Kimi dostunu vefasızlıkla suçluyor, kimi eski şarkıları dinleyip "Ah nerde o eski aşklar? Şimdiki insanlar hissetmiyor ki oturup adamakıllı şarkı yapsınlar." diye geçmişe güzellemeler sunuyor.
Herkes aynı dertlerden muzdarip ama kimse birbirinin ilacı, merhemi, yara bandı olmuyor. Olamıyor.
Adını andığım filmdeki adamların dediği gibi herkes yalnızlıktan şikayet edip yalnız kalıyor.
Kimse ilk adımı atan kişi olmak istemiyor; serde gurur var, pişmanlık var çünkü. Hatta bir nebze de olsa duygusuzluk, hissizlik.
Kimsenin eli telefona gitmiyor ama herkes her an tetikte. Bir çağrı ya da bir mesaj bekleniyor. Hiç olmadı sosyal medya iletilerinde imâlı bir söz.
Uzun bekleme anlarından sonra gelen mesajların beklenenden değil bir bankadan, telefon operatöründen ya da bilmem kaç yıldızlı bir otelden gelmesine içerleniyor. Küfürler savruluyor.
Kadınlar kendilerini anlayan olgun erkekler bulamamaktan yakınıyor.
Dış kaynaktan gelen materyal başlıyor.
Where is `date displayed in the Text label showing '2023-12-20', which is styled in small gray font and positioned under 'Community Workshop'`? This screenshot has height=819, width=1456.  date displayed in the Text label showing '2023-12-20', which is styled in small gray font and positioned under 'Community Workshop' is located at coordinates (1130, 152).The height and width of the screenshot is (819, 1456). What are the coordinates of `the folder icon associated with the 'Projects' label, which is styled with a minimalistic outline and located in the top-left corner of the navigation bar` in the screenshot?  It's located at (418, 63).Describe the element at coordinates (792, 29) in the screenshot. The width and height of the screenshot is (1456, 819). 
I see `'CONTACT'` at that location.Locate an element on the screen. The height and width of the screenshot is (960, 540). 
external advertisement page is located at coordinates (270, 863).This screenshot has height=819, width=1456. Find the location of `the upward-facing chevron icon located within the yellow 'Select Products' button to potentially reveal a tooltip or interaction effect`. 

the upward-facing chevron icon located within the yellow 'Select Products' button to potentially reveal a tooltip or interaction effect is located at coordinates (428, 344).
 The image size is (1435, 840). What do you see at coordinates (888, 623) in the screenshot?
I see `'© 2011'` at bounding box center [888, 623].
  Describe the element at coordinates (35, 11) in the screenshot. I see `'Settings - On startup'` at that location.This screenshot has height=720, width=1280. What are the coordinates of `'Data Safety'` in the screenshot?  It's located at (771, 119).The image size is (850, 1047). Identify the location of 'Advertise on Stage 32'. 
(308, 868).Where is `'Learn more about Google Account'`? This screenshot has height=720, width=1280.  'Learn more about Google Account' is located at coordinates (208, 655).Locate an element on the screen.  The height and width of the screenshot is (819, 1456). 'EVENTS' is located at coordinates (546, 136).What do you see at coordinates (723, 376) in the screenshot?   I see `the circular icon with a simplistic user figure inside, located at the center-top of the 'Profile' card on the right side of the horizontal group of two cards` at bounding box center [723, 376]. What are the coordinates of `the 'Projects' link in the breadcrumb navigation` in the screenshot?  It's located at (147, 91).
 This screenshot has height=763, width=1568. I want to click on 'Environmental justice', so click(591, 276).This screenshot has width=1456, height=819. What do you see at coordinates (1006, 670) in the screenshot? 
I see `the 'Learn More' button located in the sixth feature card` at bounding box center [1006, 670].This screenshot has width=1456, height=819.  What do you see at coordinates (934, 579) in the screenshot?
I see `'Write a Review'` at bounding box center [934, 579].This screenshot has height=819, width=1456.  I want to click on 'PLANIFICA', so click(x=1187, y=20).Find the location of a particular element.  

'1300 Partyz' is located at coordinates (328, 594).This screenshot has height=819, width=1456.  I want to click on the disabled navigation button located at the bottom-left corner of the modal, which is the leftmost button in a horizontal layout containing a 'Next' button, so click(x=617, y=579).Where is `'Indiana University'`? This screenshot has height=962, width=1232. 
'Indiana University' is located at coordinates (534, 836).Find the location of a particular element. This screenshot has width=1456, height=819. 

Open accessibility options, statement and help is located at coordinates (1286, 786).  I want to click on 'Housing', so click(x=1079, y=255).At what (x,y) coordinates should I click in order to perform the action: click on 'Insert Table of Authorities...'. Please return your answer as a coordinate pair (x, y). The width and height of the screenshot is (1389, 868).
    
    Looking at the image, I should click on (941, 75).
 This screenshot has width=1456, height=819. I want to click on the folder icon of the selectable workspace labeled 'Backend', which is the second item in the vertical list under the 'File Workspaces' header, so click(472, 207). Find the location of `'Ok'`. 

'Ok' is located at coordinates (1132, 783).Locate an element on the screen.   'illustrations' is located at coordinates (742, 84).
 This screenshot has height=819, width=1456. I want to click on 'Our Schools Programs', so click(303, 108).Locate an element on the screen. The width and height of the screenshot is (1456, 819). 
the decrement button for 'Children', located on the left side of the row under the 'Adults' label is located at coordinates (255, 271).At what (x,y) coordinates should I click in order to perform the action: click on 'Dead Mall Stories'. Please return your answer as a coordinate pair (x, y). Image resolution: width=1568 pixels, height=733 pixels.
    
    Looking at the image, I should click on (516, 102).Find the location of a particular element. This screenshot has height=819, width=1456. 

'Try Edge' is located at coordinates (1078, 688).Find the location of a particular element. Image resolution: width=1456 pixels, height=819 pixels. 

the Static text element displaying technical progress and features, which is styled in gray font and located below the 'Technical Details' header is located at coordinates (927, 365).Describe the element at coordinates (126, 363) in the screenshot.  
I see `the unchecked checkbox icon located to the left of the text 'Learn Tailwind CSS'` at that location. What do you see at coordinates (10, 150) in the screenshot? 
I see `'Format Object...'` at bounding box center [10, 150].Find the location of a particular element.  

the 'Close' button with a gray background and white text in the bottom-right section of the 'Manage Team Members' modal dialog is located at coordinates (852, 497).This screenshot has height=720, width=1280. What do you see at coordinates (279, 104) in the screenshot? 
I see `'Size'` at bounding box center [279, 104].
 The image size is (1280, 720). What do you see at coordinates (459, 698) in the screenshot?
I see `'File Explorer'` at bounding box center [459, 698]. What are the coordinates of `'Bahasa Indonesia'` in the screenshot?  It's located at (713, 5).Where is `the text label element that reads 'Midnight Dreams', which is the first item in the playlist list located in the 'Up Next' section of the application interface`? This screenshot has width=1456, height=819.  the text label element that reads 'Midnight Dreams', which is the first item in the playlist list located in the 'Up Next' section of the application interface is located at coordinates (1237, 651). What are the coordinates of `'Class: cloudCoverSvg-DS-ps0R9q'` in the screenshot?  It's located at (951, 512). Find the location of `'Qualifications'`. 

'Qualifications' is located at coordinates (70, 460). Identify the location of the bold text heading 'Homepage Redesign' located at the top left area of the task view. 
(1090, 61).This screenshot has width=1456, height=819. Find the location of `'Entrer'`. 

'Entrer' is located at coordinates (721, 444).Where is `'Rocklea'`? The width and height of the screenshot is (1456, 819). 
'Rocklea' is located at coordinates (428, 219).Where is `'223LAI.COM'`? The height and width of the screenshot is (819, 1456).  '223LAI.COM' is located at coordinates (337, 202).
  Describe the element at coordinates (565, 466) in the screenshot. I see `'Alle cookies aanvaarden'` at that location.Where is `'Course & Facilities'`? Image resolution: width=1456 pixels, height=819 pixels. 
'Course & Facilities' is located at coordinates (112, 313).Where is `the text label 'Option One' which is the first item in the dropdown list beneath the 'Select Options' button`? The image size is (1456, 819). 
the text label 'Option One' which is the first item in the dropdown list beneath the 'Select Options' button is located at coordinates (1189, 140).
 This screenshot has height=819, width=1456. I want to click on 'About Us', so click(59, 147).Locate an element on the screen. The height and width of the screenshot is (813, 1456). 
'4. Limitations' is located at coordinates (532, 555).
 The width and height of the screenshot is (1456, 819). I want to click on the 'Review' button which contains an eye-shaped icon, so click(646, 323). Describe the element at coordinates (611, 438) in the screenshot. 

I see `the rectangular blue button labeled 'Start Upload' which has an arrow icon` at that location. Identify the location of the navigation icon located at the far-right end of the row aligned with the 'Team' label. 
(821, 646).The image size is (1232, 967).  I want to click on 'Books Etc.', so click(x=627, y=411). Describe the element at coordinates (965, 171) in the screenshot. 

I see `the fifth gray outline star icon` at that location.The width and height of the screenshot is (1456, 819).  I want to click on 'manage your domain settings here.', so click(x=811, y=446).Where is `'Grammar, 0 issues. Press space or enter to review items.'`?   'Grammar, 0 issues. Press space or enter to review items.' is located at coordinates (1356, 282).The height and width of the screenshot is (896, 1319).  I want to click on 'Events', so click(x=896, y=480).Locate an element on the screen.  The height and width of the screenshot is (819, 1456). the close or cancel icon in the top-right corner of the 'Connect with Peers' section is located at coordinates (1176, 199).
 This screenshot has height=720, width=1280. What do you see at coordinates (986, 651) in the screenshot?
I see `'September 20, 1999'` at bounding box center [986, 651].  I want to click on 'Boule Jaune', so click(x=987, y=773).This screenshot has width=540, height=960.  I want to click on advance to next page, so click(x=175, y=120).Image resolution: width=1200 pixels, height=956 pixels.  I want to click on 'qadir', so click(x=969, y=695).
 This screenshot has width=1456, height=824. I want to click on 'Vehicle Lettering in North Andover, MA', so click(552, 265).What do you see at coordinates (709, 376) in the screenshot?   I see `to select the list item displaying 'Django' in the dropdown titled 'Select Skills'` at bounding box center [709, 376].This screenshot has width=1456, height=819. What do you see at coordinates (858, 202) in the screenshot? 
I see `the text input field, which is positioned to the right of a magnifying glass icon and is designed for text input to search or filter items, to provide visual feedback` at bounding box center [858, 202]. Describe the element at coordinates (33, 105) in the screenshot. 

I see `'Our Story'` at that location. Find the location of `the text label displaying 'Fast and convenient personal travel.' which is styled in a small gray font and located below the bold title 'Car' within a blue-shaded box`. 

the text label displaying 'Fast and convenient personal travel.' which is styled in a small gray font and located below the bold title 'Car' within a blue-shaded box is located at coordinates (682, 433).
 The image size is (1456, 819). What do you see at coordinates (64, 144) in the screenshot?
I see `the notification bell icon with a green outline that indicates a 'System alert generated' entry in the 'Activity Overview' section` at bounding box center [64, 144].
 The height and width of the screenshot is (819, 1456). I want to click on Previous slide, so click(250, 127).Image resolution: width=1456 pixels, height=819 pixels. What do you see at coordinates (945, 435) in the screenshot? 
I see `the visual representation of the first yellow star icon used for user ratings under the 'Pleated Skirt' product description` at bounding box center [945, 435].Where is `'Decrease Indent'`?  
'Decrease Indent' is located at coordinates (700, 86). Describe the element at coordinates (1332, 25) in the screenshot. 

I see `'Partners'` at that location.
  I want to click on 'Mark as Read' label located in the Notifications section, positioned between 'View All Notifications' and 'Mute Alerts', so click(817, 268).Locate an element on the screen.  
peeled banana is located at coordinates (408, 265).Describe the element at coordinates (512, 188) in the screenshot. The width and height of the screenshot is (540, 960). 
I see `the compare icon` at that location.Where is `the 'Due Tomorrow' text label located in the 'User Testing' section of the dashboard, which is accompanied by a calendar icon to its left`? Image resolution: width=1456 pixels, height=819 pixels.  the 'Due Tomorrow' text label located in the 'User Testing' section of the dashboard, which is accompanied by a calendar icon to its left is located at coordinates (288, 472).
En entelektüel görünen erkeklerin bile belli bir aşamayı geçmeden sağlıklı ilişkiler kurma ehliyetine sahip olamadıklarını tecrübe ediyor.
"30'uma kadar evlenmeliyim." düsturu kendilerine toplum tarafından dayatılmış olan kadınlar evlenilecek adam bulamadıklarından yakınıyor. Tehlike çanları çalarken ilk adımı atmaya çalışıyorlar ama nafile. Henüz büyüyememiş erkekler kendilerini naza çekiyor. Üstelik bu adamlar dünyanın en önemli insanı pozlarını takınıp, ıssız adam triplerini yaşıyor.
Erkeklerse... Bence ne istediklerini tam olarak bilemiyorlar.
Bunca şeyden sonra düşünüyorum hâlâ ?: "Bunca insan yalnızken neden bunca insan yalnız?"
Yazıyla ilgisiz not: Kaybedenler Kulübü'nün şahane oyuncusu Nejat İşler lise yıllarından beri hayranı olduğum biri. Ne olur tamamen iyileşsin artık da biz ondan hep böyle şahane replikler duyalım.